But, going the other way, I worked for over a decade on Goldman Sach's SecDB system. It's a quirky steampunk alternative future that branched from our light cone around 1995. There's a globally distributed eventually consistent NoSQL database tightly integrated with a data-flow gradually-typed scripting language (and a very 1990s feel 16 color IDE). I'm sure in the late 1990s/early 2000s (before globally distributed NoSQL was popular and before gradual/dynamic typing had a resurgence) it was more like discovered alien technology than steampunk alternative future. (Also, with source code being executed from globally distributed immutable database snapshots, deployment is much nicer than anything else I've used to date. After release testing, set a database key to point to the latest snapshot, and you're deployed.)

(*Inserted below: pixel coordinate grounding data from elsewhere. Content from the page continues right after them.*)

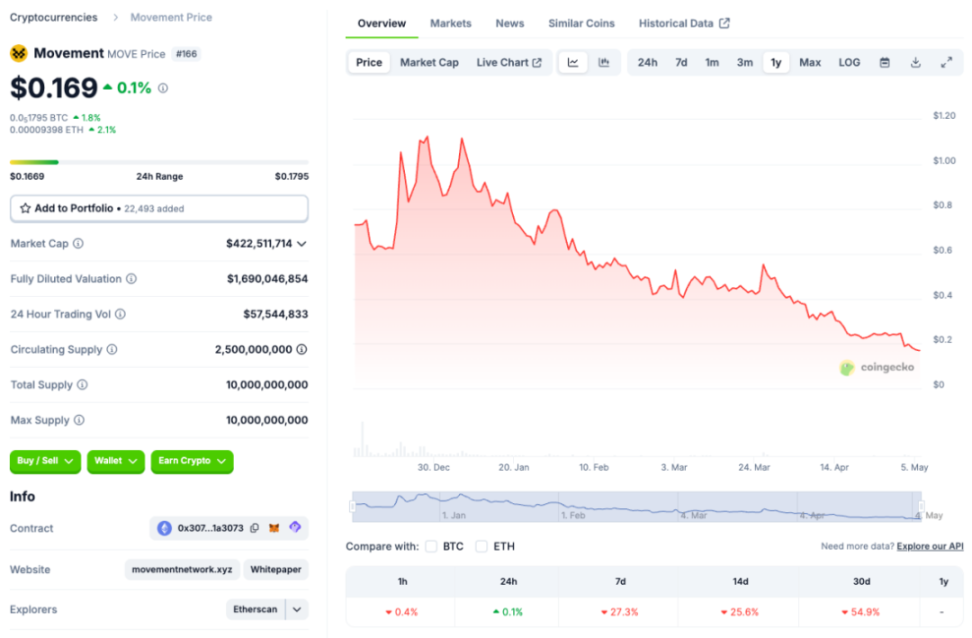Toggle LOG scale on chart
Viewport: 972px width, 638px height.
[x=849, y=62]
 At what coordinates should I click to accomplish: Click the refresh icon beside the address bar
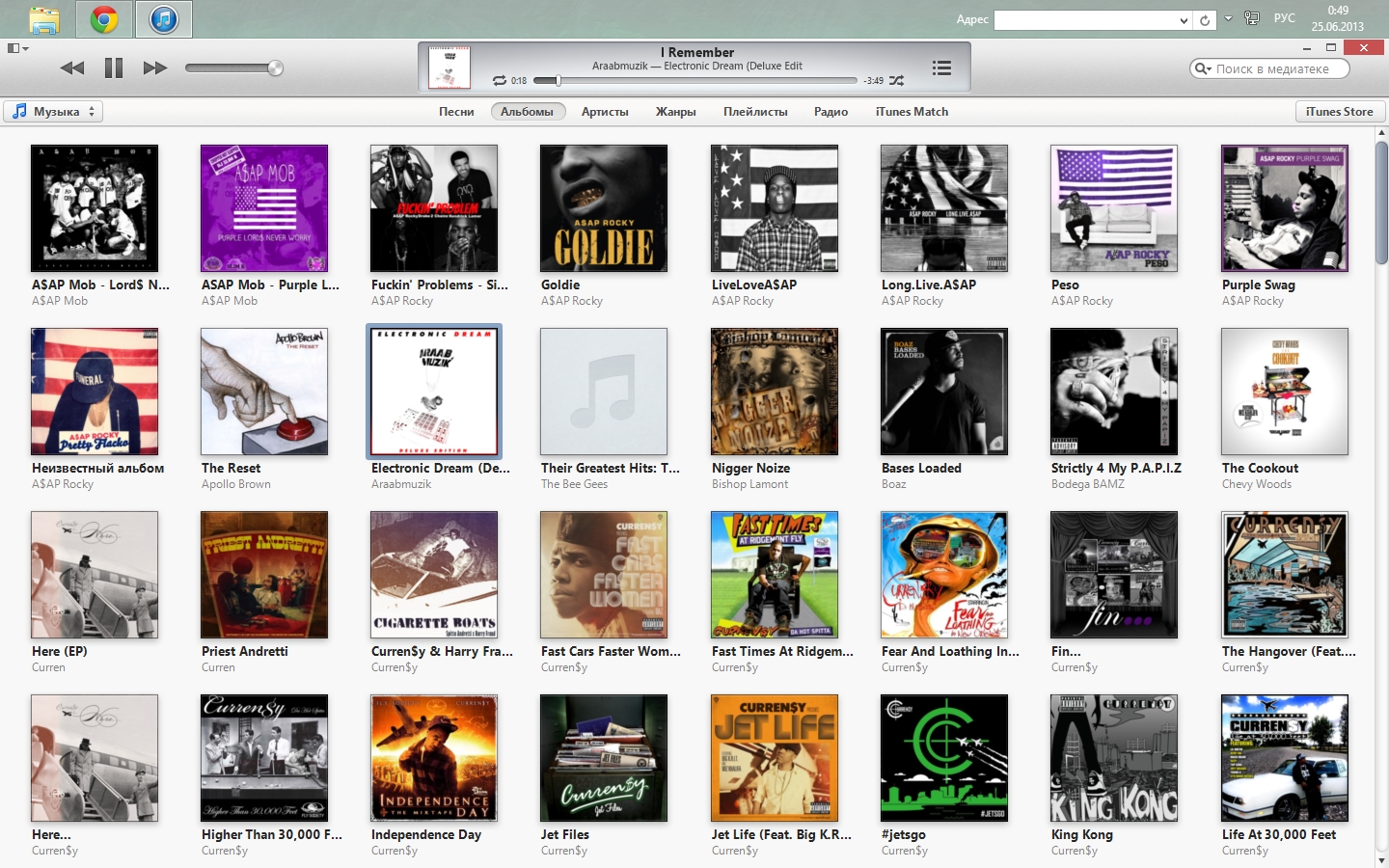click(x=1205, y=20)
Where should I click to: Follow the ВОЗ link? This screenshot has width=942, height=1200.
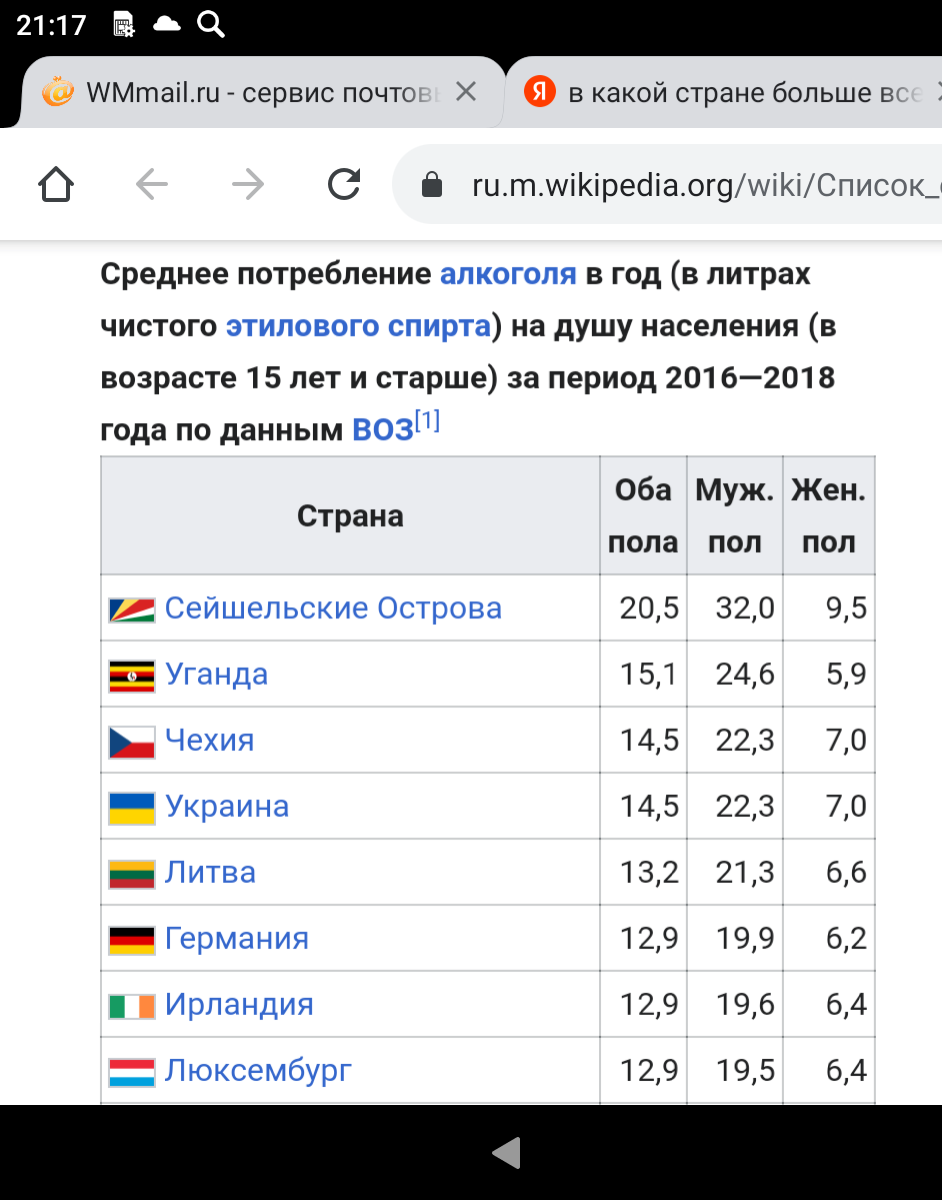click(382, 430)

There's a service that watches the transaction log of your regional replica so that you can make long-poll HTTP requests that return when any change matching your filter is committed. (Edit: usually the HTTP result handler is used to invalidate specific memoized results in the data flow graph, letting lazy re-evaluation re-fetch the database records as needed.)
It makes a lot of sense for a financial risk system, where you end up calculating millions of slight variations on a scenario. The data flow model with aggressive memoization makes this sort of thing much cheaper.
However, I saw plenty of systems written where you'd attempt to write your request to the next key matching some regex (and retry with the next key if it already existed), where your request would contain some parameters and the database key and/or filesystem path where results should be written.
Under-experience with databases easily results in rewriting a database using message queue/bus. Under-experience with message queues/busses easily results in rewriting a message queue/bus using a database.